■ EXERCISE GOAL ■
Word for word, repeat each record that follows.

Stored data:

++++++++++++++++++++

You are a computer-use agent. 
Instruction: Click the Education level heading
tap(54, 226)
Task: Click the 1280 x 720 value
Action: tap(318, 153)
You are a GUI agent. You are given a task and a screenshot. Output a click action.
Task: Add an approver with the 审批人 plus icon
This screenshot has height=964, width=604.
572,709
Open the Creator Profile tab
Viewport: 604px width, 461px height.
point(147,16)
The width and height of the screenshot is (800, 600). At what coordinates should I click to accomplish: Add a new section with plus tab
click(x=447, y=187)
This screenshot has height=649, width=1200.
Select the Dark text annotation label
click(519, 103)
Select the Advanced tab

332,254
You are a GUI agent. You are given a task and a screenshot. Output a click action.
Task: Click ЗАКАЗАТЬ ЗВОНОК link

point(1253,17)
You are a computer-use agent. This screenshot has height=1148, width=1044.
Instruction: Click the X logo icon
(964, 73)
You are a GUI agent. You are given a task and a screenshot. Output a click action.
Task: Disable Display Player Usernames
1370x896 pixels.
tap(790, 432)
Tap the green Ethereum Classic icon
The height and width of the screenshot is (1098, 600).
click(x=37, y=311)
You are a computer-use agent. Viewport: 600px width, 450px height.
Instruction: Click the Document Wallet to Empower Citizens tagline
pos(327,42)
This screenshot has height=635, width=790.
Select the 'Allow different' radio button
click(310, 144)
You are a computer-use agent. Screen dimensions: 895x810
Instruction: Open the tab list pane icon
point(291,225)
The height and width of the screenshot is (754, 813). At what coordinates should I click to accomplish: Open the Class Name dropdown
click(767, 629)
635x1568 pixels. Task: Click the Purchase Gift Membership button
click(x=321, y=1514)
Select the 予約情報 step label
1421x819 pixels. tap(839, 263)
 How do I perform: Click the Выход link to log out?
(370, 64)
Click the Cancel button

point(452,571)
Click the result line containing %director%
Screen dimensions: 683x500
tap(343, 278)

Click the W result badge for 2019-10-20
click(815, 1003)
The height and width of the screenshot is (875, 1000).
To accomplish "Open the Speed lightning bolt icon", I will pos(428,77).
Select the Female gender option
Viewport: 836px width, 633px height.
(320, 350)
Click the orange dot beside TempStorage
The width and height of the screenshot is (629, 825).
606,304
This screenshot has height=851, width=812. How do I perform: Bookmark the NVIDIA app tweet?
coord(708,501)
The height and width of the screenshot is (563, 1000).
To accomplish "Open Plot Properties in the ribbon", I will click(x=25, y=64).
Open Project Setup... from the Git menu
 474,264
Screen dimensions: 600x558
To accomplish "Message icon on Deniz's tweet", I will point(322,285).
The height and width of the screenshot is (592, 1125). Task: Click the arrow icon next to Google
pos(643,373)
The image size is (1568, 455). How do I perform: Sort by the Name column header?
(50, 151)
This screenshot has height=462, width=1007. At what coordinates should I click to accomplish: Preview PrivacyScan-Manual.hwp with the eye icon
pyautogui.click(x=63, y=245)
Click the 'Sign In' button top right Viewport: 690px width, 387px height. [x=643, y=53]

++++++++++++++++++++

■ ANSWER ■
You are a computer-use agent. 
Instruction: Click the Education level heading
tap(54, 226)
Task: Click the 1280 x 720 value
Action: tap(318, 153)
You are a GUI agent. You are given a task and a screenshot. Output a click action.
Task: Add an approver with the 审批人 plus icon
This screenshot has height=964, width=604.
572,709
Open the Creator Profile tab
Viewport: 604px width, 461px height.
point(147,16)
The width and height of the screenshot is (800, 600). At what coordinates should I click to accomplish: Add a new section with plus tab
click(x=447, y=187)
This screenshot has height=649, width=1200.
Select the Dark text annotation label
click(519, 103)
Select the Advanced tab

332,254
You are a GUI agent. You are given a task and a screenshot. Output a click action.
Task: Click ЗАКАЗАТЬ ЗВОНОК link

point(1253,17)
You are a computer-use agent. This screenshot has height=1148, width=1044.
Instruction: Click the X logo icon
(964, 73)
You are a GUI agent. You are given a task and a screenshot. Output a click action.
Task: Disable Display Player Usernames
1370x896 pixels.
tap(790, 432)
Tap the green Ethereum Classic icon
The height and width of the screenshot is (1098, 600).
click(x=37, y=311)
You are a computer-use agent. Viewport: 600px width, 450px height.
Instruction: Click the Document Wallet to Empower Citizens tagline
pos(327,42)
This screenshot has height=635, width=790.
Select the 'Allow different' radio button
click(310, 144)
You are a computer-use agent. Screen dimensions: 895x810
Instruction: Open the tab list pane icon
point(291,225)
The height and width of the screenshot is (754, 813). At what coordinates should I click to accomplish: Open the Class Name dropdown
click(767, 629)
635x1568 pixels. Task: Click the Purchase Gift Membership button
click(x=321, y=1514)
Select the 予約情報 step label
1421x819 pixels. tap(839, 263)
 How do I perform: Click the Выход link to log out?
(370, 64)
Click the Cancel button

point(452,571)
Click the result line containing %director%
Screen dimensions: 683x500
tap(343, 278)

Click the W result badge for 2019-10-20
click(815, 1003)
The height and width of the screenshot is (875, 1000).
To accomplish "Open the Speed lightning bolt icon", I will pos(428,77).
Select the Female gender option
Viewport: 836px width, 633px height.
(320, 350)
Click the orange dot beside TempStorage
The width and height of the screenshot is (629, 825).
606,304
This screenshot has height=851, width=812. How do I perform: Bookmark the NVIDIA app tweet?
coord(708,501)
The height and width of the screenshot is (563, 1000).
To accomplish "Open Plot Properties in the ribbon", I will click(x=25, y=64).
Open Project Setup... from the Git menu
 474,264
Screen dimensions: 600x558
To accomplish "Message icon on Deniz's tweet", I will point(322,285).
The height and width of the screenshot is (592, 1125). Task: Click the arrow icon next to Google
pos(643,373)
The image size is (1568, 455). How do I perform: Sort by the Name column header?
(50, 151)
This screenshot has height=462, width=1007. At what coordinates should I click to accomplish: Preview PrivacyScan-Manual.hwp with the eye icon
pyautogui.click(x=63, y=245)
Click the 'Sign In' button top right Viewport: 690px width, 387px height. [x=643, y=53]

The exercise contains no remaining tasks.